SOURCE TEXT:
This is my first live bobsledding event, but I’m already aware of several truths about the sport. The first: you must be slightly insane to even try bobsledding. I mean: “I’m going to slide down this here mountain on ice. Who’s with me?” Uh, not me. Definitely not me.

But there are less obvious truths, too. No sport on earth translates as poorly to television as bobsledding. Consider the speed: I knew bobsleds went fast before I came here. I watch the Olympics. In the early 1990s, Cool Runnings had a special place in my adolescent heart. But it took me being here, at the 2013 Europa Cup of four-man bobsledding, to really get it. On television, your sense of speed comes from the changing cameras and what the announcer tells you. You know the sleds are moving fast, but there’s no thrill. At a live bobsled event, it’s different. It’s all thrill. You hear the sled coming long before you see it. You feel the track tremble as it slides by. And then silence. It’s just you and the mountain.

RAW RECORDS:
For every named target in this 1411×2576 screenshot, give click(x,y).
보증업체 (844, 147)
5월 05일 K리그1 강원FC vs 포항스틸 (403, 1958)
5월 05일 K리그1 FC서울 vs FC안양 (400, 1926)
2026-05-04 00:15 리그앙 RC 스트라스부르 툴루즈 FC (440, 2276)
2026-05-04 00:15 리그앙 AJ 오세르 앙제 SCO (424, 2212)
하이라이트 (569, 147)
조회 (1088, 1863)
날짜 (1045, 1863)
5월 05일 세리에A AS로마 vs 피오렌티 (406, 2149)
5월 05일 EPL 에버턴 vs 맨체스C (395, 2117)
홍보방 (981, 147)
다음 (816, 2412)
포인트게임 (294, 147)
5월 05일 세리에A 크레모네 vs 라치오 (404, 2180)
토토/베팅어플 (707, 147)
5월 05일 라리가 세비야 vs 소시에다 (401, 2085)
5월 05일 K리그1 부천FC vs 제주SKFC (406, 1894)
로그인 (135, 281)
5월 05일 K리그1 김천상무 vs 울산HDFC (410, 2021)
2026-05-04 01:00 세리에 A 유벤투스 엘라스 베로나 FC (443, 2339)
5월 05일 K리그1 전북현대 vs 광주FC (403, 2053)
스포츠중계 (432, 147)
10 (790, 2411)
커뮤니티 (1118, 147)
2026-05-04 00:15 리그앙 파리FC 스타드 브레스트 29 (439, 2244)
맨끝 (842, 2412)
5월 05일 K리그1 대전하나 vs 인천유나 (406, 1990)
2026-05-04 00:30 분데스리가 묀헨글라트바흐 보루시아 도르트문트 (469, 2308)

OBJECTIVE: Quote the stretch of the bobsledding passage from "But there are" through "and the mountain." word for word.

ANSWER TO THIS PROBLEM:
But there are less obvious truths, too. No sport on earth translates as poorly to television as bobsledding. Consider the speed: I knew bobsleds went fast before I came here. I watch the Olympics. In the early 1990s, Cool Runnings had a special place in my adolescent heart. But it took me being here, at the 2013 Europa Cup of four-man bobsledding, to really get it. On television, your sense of speed comes from the changing cameras and what the announcer tells you. You know the sleds are moving fast, but there’s no thrill. At a live bobsled event, it’s different. It’s all thrill. You hear the sled coming long before you see it. You feel the track tremble as it slides by. And then silence. It’s just you and the mountain.